Tıbbın neoliberalleşmesi süreci, küresel sağlık sistemiyle iç içe geçerek, hayatlarımıza nüfuz ediyor. Beş yıldızlı otel lüksü ve özeni sunma iddiasındaki özel tıp kurumları, artan ekonomik ve politik güçleri sayesinde kamu politikalarını da etkileyebilen bir baskı unsuru haline geldiler. Tıbbın küreselleştiği bir anda, bu hastaneler Kuzey Amerika'daki itibarlı üniversite hastaneleriyle ortaklık kurarak rekabet güçlerini pekiştiriyorlar. Bir yandan da özellikle 2000'li yıllarda, Türkiye'deki belli başlı özel hastaneler Avrupa ve Ortadoğu başta olmak üzere diğer ülkelerden hastalara da hizmet edecek şekilde yeniden düzenlenerek, tıp turizmi alanında ilerleme sağlıyorlar. Buna karşın, özellikle kent yoksulları kamuya ait hastanelerde muayene olmak için saatlerce bekleyip, reform çabalarına rağmen hâlâ oldukça hantal ve karmaşık olan bürokratik işlemlerle uğraşarak, kötü hijyenik koşullara ve çoğu zaman onlara tepeden bakan ve tersleyen doktorlara maruz kalıyorlar. Son yıllarda yapılan sosyal bilim araştırmaları kapsamında aktarılan hastalık ve tedavi anlatıları bu sorunları hastaların bakış açısından ve onların dilleriyle sunarak, neoliberalizm ve küreselleşmenin Türkiye'deki sağlık sektörüne getirdiği (veya pekiştirdiği) eşitsizliklerin ve çelişkilerin tartışılmasına yeni bir boyut katıyor (Erol 2009; Terzioğlu 2008).

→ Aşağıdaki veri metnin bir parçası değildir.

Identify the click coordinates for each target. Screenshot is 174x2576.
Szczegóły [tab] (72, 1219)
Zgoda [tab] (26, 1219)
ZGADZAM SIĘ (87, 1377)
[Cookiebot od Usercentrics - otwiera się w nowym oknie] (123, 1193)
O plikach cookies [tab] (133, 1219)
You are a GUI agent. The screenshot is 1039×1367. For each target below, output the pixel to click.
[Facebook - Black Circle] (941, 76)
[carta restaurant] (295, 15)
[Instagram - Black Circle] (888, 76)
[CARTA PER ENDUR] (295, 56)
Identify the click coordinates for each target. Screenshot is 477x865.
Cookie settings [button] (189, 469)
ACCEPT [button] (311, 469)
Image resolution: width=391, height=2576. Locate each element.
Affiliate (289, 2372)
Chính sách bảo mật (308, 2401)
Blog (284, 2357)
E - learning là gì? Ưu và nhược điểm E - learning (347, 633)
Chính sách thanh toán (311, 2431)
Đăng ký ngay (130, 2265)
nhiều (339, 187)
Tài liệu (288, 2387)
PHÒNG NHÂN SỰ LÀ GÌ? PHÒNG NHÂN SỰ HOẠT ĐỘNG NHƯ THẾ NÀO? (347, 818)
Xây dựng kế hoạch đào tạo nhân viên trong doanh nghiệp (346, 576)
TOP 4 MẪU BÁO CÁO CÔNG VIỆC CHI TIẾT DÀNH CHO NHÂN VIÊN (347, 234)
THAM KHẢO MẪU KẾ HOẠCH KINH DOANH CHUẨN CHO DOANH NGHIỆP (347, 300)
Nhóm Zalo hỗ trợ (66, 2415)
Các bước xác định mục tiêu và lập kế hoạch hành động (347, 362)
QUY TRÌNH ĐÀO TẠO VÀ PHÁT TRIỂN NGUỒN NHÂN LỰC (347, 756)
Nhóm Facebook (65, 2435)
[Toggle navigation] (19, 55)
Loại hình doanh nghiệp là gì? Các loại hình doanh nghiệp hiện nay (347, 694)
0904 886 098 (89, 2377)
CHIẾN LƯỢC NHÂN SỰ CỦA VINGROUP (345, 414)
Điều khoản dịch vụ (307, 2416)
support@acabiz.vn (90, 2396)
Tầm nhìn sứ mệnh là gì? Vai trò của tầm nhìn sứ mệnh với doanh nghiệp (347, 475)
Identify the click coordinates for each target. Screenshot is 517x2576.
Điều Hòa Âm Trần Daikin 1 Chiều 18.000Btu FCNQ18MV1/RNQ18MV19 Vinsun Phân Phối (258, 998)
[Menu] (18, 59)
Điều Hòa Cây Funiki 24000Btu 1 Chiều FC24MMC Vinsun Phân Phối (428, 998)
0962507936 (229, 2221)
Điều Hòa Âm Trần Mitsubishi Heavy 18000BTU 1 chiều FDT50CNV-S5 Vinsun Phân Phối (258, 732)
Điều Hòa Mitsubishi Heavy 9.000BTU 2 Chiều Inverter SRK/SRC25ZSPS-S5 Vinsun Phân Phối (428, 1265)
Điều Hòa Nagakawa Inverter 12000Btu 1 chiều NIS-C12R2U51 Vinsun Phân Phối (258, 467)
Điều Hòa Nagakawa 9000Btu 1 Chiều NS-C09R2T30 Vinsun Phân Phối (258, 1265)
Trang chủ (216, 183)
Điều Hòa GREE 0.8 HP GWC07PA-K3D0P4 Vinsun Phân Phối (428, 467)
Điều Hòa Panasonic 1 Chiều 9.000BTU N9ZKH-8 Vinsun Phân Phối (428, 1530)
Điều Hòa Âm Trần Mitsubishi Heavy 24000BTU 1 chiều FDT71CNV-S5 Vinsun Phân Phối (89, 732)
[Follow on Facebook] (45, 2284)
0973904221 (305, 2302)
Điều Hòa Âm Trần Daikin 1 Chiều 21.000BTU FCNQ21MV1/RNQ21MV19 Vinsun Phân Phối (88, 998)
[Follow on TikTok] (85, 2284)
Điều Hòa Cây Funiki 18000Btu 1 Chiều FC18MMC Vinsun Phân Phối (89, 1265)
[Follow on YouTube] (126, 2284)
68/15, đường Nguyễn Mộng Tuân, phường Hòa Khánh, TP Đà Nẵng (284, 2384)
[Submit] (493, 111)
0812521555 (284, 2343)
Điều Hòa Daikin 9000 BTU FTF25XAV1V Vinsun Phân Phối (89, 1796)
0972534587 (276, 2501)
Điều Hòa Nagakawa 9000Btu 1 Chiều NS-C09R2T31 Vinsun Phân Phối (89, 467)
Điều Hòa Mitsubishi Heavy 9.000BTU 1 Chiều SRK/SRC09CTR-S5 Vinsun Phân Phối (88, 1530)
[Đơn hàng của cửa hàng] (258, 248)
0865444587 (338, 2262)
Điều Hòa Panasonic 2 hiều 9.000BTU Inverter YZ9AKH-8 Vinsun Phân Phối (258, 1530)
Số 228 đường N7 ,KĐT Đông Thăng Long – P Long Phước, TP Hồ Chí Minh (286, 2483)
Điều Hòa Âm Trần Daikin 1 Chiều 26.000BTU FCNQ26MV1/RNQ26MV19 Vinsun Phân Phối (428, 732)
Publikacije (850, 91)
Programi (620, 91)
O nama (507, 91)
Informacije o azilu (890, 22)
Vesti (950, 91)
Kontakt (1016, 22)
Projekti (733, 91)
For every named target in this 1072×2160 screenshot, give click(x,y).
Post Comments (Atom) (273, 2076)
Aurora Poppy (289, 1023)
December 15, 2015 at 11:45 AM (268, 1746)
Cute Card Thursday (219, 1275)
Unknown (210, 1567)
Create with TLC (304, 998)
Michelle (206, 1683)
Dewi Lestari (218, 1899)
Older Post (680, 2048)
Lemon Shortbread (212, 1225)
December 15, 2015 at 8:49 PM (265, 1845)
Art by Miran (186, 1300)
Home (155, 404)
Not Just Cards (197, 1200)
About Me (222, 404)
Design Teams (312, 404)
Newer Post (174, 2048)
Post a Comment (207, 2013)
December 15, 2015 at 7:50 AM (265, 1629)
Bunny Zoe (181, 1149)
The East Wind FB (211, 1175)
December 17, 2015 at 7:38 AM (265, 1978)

Bireyin ve toplumun yaşamlarının her evresinin, şüphesiz mahremiyetler de dahil, neoliberalleşmesine paralel olarak sağlık hizmetlerinin ve tedavi olanaklarının hızla metalaşması, evrensel bir insan hakkı olarak siyasal bir talep biçiminde formüle edilen sağlığın, arzu edilen evrensellikten hayli uzak ve yukarıda belirtilen toplumsal eşitsizlik dinamikleriyle fazlasıyla örtüşen, avantajlı olan toplumsal kesimlerin imtiyazlarını kuvvetlendirdikleri, güçsüz ve madun edilmiş grupların ise hayati neticelerle ve bedellerle karşı karşıya kalabildikleri bir dışlanma deneyimi haline dönüşmesine sebep oluyor. Bu kısırdöngüyü kırmak için merkezi hükümet ölçeğinde planlanan veya hayata geçirilen kimi uygulamalar, örneğin 1990'ların en çok konuşulan konularından "Yeşil Kart", çok çeşitli ekonomik, politik ve kültürel nedenlerle ancak kısmen başarılı olabildiler. 2003'ten beri uygulanmakta olan ve epeyce tartışılan Sağlıkta Dönüşüm Programı'nın da radikal bir başarıya ulaştığını söylemek mümkün değil.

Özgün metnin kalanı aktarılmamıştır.